The fact is we are well aware of this principle, in regard to the great events of redemption that lie behind us. When we sin we immediately return in our minds to the cross, an event that lies behind us now some two thousand years, and take our comfort, real comfort, from the fact that those sins were already paid for by our savior on the cross. When we must face death, our own or that of a loved one, our thoughts immediately hark back to the empty tomb and the Lord’s triumph over death. If he could die and rise again, then what need have I to worry in the hour of death, if I am with him and he is with me?

But if events that lie two thousand years behind us can wield that kind of power over our lives today, why not an event that lies in the future, even if it should not occur for another two thousand years? He said he would bring justice speedily, but as Peter reminds us, he does not calculate time as we do. Of course not, he is the eternal God. For him a thousand years are but a day. And, in comparison to eternity, what are a few thousand years even to us? Why should not that soon coming event, that public, history-ending appearance of the Son of God reach backward, as the cross and the empty tomb reach forward, to overshadow our lives? If our faith can behold the Savior hanging on the cross for us; surely it can behold him in the sky descending at the head of a mighty host to bring salvation to those eagerly waiting for him.

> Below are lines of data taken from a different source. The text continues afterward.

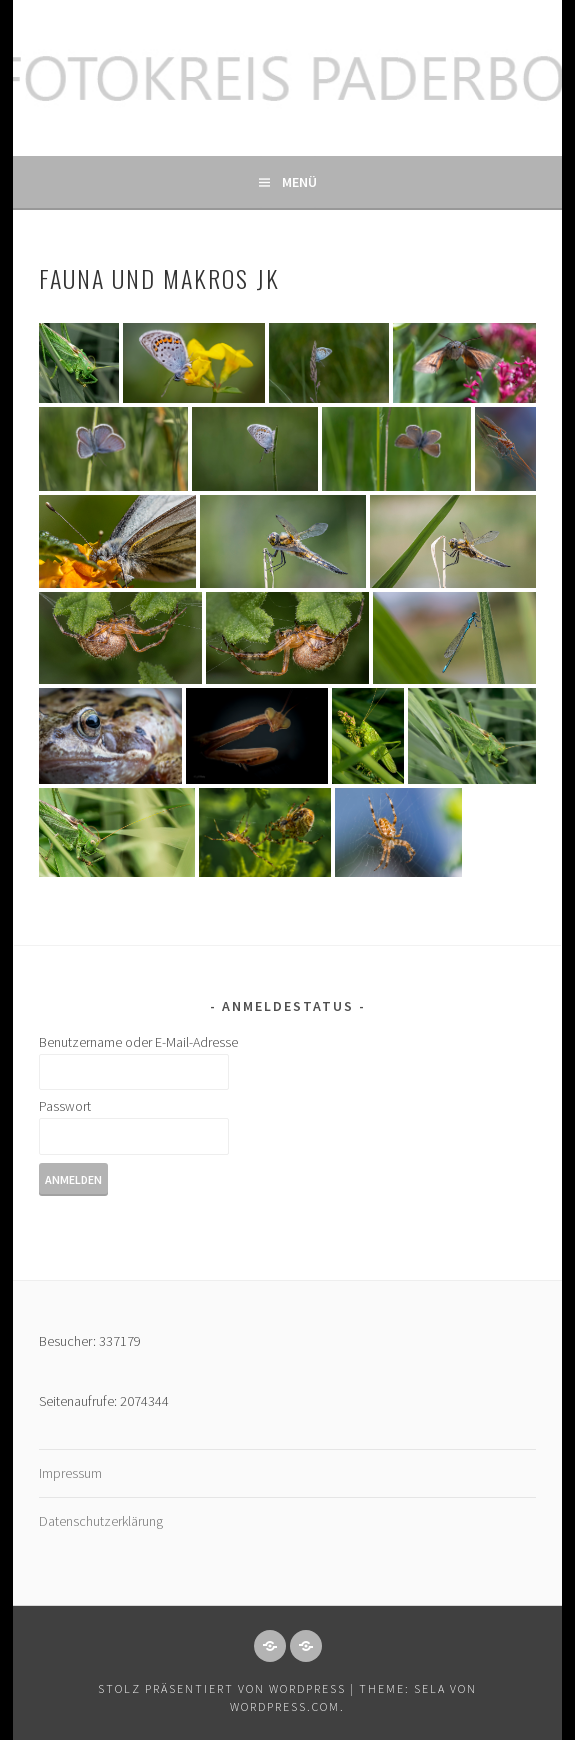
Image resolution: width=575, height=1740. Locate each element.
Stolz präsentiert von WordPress (222, 1688)
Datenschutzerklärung (101, 1521)
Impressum (70, 1473)
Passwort (65, 1106)
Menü (299, 182)
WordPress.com (285, 1706)
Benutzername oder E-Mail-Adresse (138, 1042)
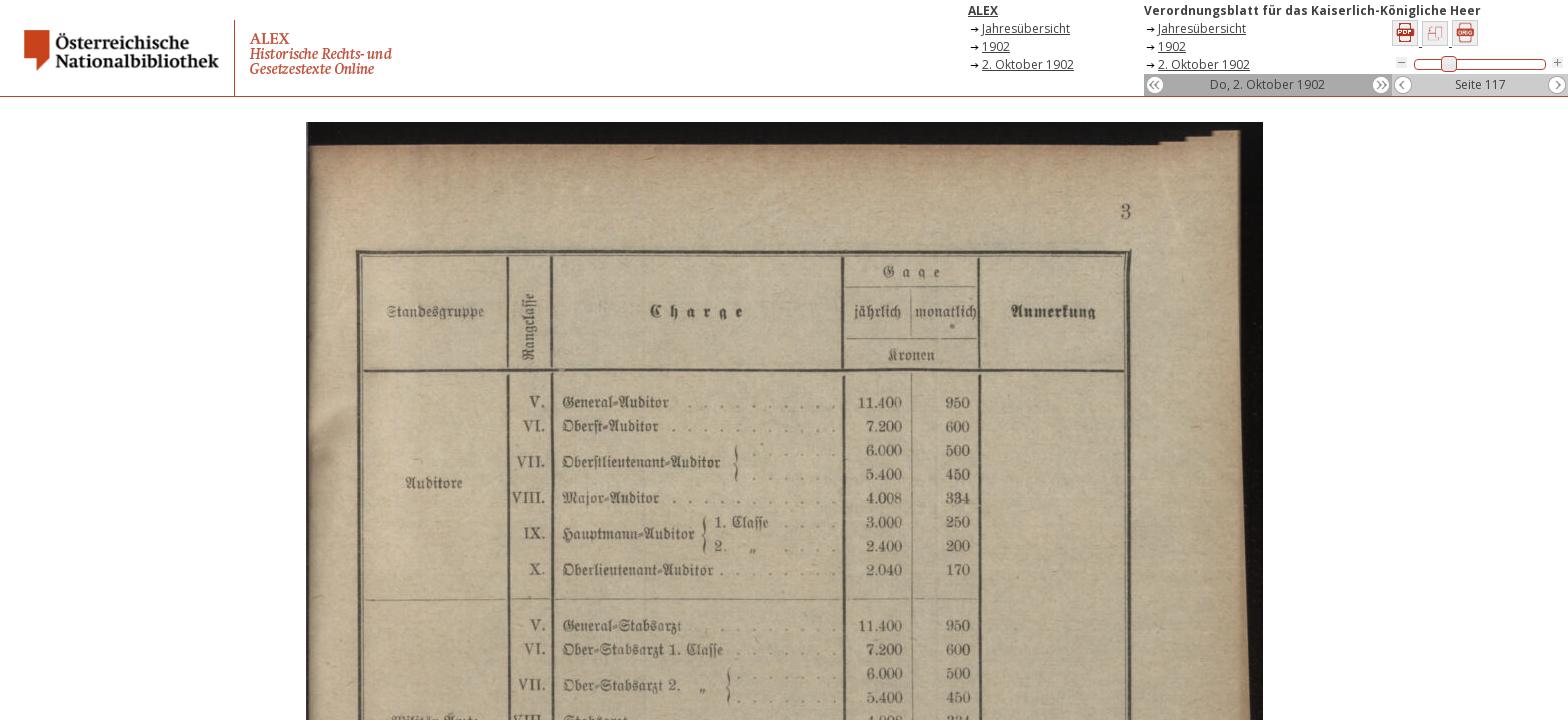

But if so, then that prospect must animate our faith and in the Bible that is the same thing as animating our prayer. Prayer is the language and the expression of faith. If it is not in our prayer, it is not in our faith! Do you want justice, like this poor widow wanted it? Do you want justice in this world, in your own heart and life, in the life of your loved ones? Do you want God’s truth and the gospel of Jesus Christ to be vindicated before the world; do you want the proud and arrogant, who get so much time and attention in our world today, I say do you want them to be made to shut up? Do you want sin to be seen for what it is and hated for what it does, in your heart and in the hearts of others? Do you want the glory of God and the greatness of our Savior to be shouted from the housetops everywhere in this world? Do you want to see love, and peace, and joy fill the hearts of all of God’s people and never to be diminished? Do you long for such things? If you do, you will pray Marantha. Every day pray Marantha. Every day you will pray for that. And praying that prayer you will be kept in mind to live as you will want to have lived when the shout of the archangel and the trumpet call of God are heard in the sky and the thrill of final triumph shoots through your soul like a bolt of lightning.

When you think of others, think “what will become of them on the great day?” When you face some great trial, think “what will I think of this on the day my Savior appears in the sky?” When your heart is full of the love of God, remember this, “when Christ comes again, my heart will be like this and more every day, all day.” Again and again bring the last day near and live in the active expectation of it, speak of it to God, and pray for its coming.

And then, whatever may be true of others, when he comes the Son of Man will at least find you eagerly waiting for him!